Mein Lieblingswerk von Fizek ist sein Debütroman "Die Therapie" - so man das sagen kann, denn ich habe nur ein oder zwei seiner weiteren Werke gelesen.
In der "Therapie" therapiert sich der Psychiater Viktor Larenz mit Hilfe, der von ihm erdachten Figur Anna Spiegel, selbst. Dazu zieht er sich auf die - ebenfalls erdachte - Insel Parkum zurück. (In Wahrheit liegt sein Körper als schwerstkranker Patient in einem Klinikbett der Parkum Klinik.)

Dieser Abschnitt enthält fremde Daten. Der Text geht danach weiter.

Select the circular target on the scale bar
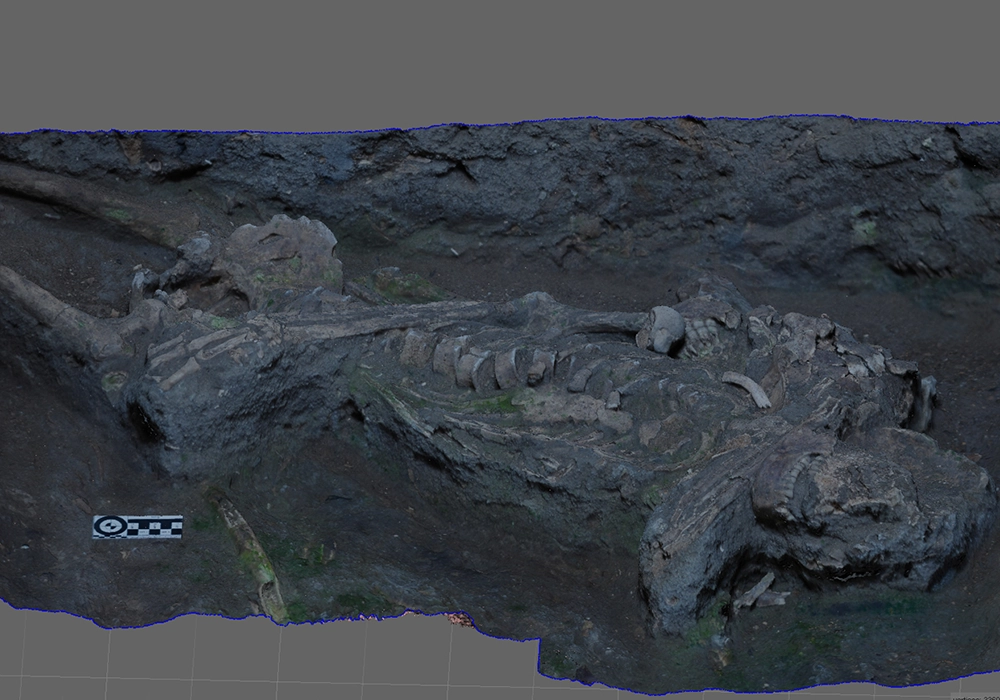The width and height of the screenshot is (1000, 700). tap(107, 526)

Diese "Insel Parkum" hätte ich für mich - für uns manchmal auch gerne... Abgeschieden. Am Meer. Ein kleines Haus zwischen den Dünen. Hinterm Haus beginnt der Kiefernwald. Vor dem Häuschen Sanddünen und der Blick auf Strand und Meer. Ein gutes Stück zur linken Seite ein kleiner Dorfladen am Pier, wo man alles kaufen kann, was man benötig. Am Pier kann man nicht nur Ankommen. Man könnte auch wieder Abfahren, wenn man das denn  möchte. Vom Häuschen aus weiter rechts irgendwo am Strand lang, wohnt ein guter Freund, welcher hin und wieder ein schönes Gespräch zu schätzen weiß. Man kennt sich - man hilft sich. Aber man geht sich nicht auf die Nerven.
Ein Begleiter, wie einen Hund, gäbe es vielleicht auch... Fertig.

Dort könnte ich mit uns allen bleiben, so lange es uns beliebt. Nicht nur Minuten im Rahmen einer Übung ala "innerer, sicherer Ort" - sondern so lange es uns allen beliebt. Durchgehend.
Ohne Schmerz. Ohne Trauer. Ohne Alpträume. Ohne Elternbegegnungen. Ohne Angst. Ohne Anforderungen. Ohne Ärzte- und Therapeutenmangel. Ohne Furcht vor der Zukunft. Ohne Sorgen...
Natürlich betröge mich solch eine  vollkommene, innere Emigration um das wahre Leben! Damit ist es auch wieder nur eine Form des Überlebens. Immerhin täte nichts weh und es gäbe Ruhe... sehr viel Ruhe, bis auf das Rauschen der Wellen und der Baumkronen.